仲間に不満をぶちまけて、会話がどんどん怪しい方向に転がりだす。
「婚約者に従順になるように躾けるべきじゃないか?」
「いや、いっそのこと身代金を取るってのはどうだ?」
「誘拐か?金を貰って帰しても訴えられたら?」
「誘拐犯が俺たちだってわからなきゃいいんじゃないか?」
「仮面でも被るか?」
「なら、ついでに体もいただいたらいいんじゃないの?」
「俺の将来の嫁をみんなでまわすのか?」
「傷物だって婚約破棄して慰謝料も貰えばいいんじゃないか?」
「いいな、それ。身代金と慰謝料、それに泣き叫ぶ女か。最高じゃね?」
「おいザック。身バレしない仮面と女を乗せる馬車を準備しろ。
あとは連れ込む場所か?王都の外れに心当たりがある。
身代金を受け取った後は、女をそこに置き去りにして逃げればいい。」
……殺すという案が出ないだけ、まだそこまで落ちぶれてはいないようだが、いざとなったらわからない。
ザックから流された情報はこうだった。
人に頼んで、ヴィッテにギガルドからの伝言を伝える。
『話したいことがあるから帰りに裏門に必ず来てくれ』
裏門を訪れたヴィッテを薬で眠らせて馬車に乗せる。
馬車は前もって裏門近くに隠しておく。御者はザックの予定。カツラで変装させられる。
ギガルドは怪しまれる恐れがあるので、学園内でしばらく姿を見せておいて後で合流。
王都郊外の家にヴィッテを連れ込み、身代金を持ってくる日時を知らせる。
その間、ヴィッテの体で遊んでおく。
ヴィッテを家に残して、身代金を受け取る時にヴィッテの場所も知らせる。
金を受け取ってから追いかけて来られないように場所を書いた紙は遠く離れた場所に置く。
追いかけて来たら、仲間がその紙を捨てると脅す。
ヴィッテが家に帰った後、誘拐の話を耳にして傷物とは婚約破棄するということで慰謝料を貰う。

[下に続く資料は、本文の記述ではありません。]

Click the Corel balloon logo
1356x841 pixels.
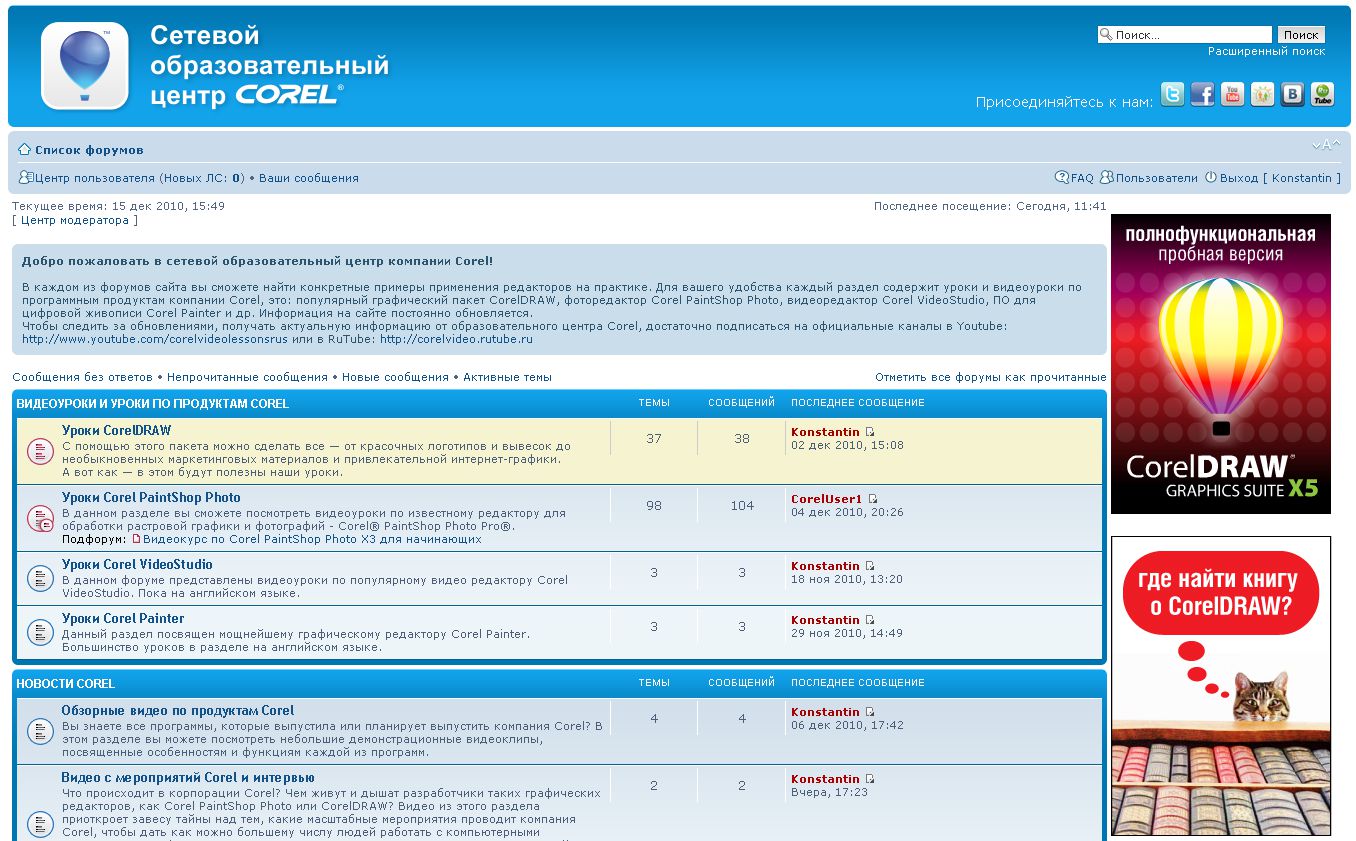(x=85, y=66)
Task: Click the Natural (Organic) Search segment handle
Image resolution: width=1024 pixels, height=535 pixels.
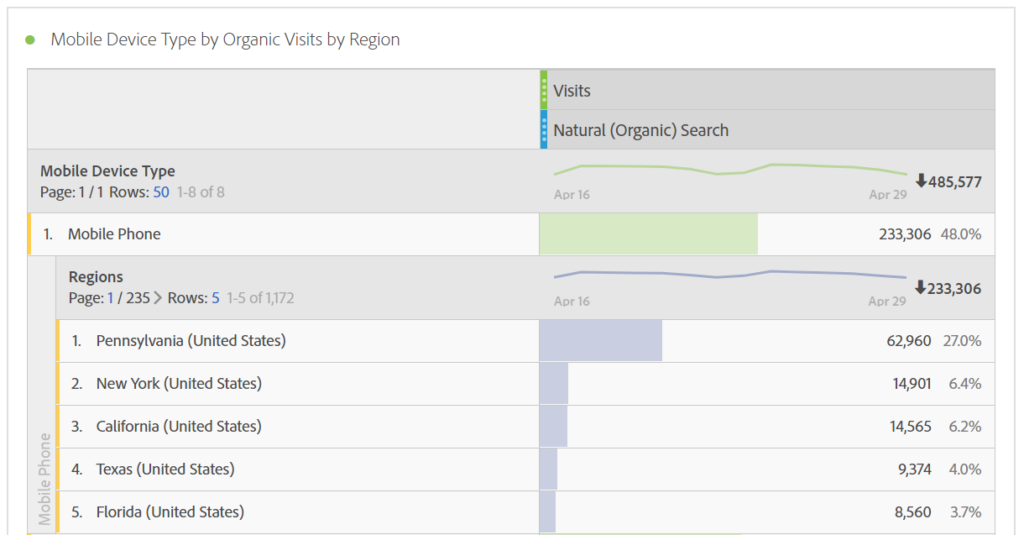Action: [544, 130]
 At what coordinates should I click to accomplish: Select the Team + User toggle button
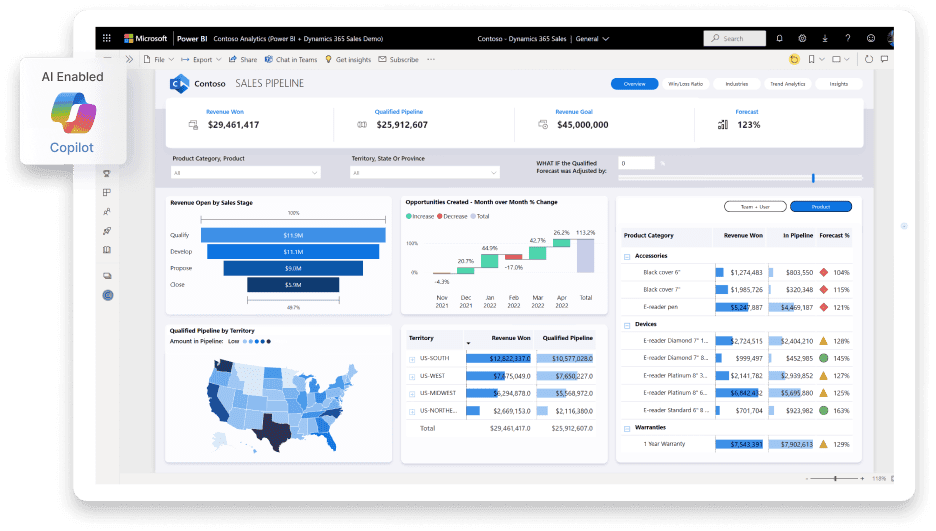pos(754,207)
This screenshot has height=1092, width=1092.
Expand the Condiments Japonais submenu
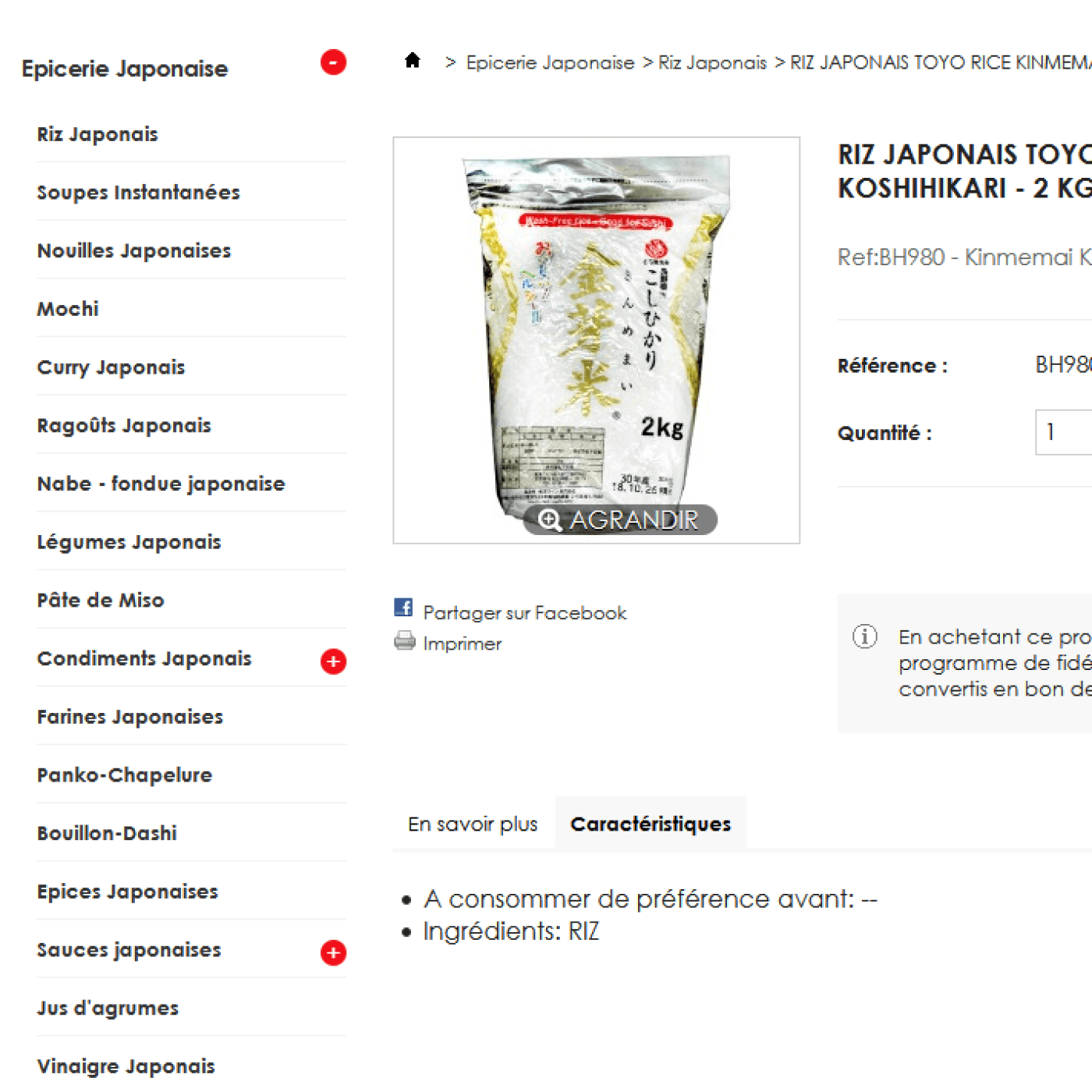click(333, 661)
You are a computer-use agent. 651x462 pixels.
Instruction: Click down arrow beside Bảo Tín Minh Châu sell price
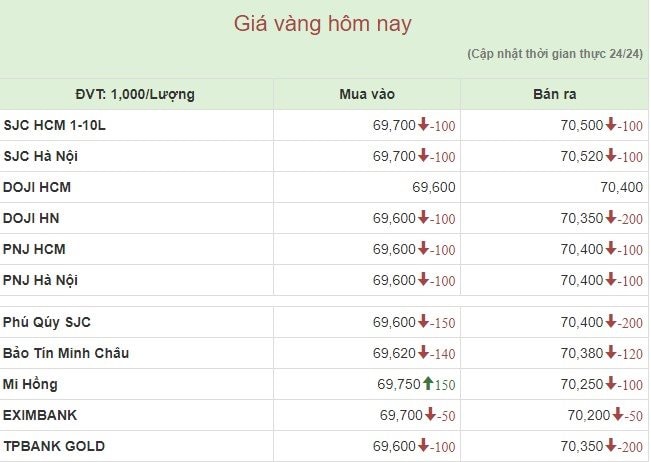611,352
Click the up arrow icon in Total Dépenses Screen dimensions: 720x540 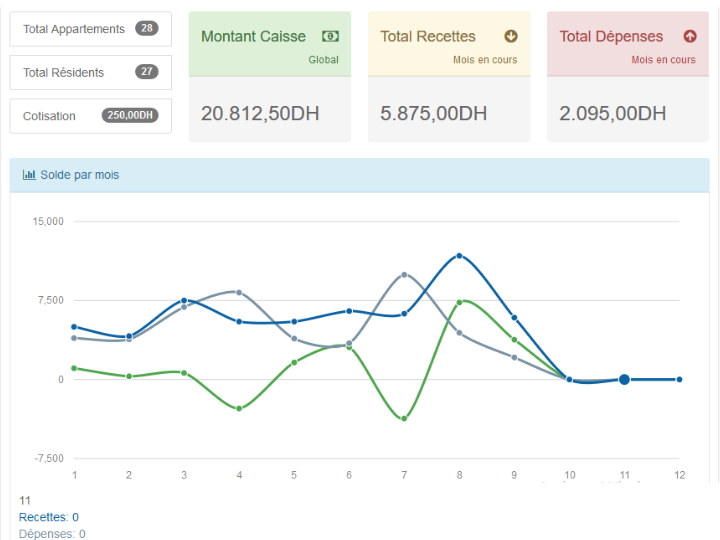click(690, 36)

……穴だらけのようで、そうでないような、上手くいけば上手くいく計画だった。
まず、ヴィッテが裏門に行くかどうか。
薬で眠らせる人物がヴィッテに顔を見られないかどうか。
隠しておいた馬がおとなしくしているかどうか。
ヴィッテを家に連れ込むところを誰にも気づかれないかどうか。
誘拐捜査で探し回る中、泣き叫ぶ声が外に漏れないかどうか。
追いかけられた時、仲間にどうやって紙を捨てさせるのを知らせるか。
誘拐の話をどこで誰に聞いたのか言えるかどうか。
……これが全部奇跡的に上手くいけば成功したであろう。奇跡的に……アリエナイけど。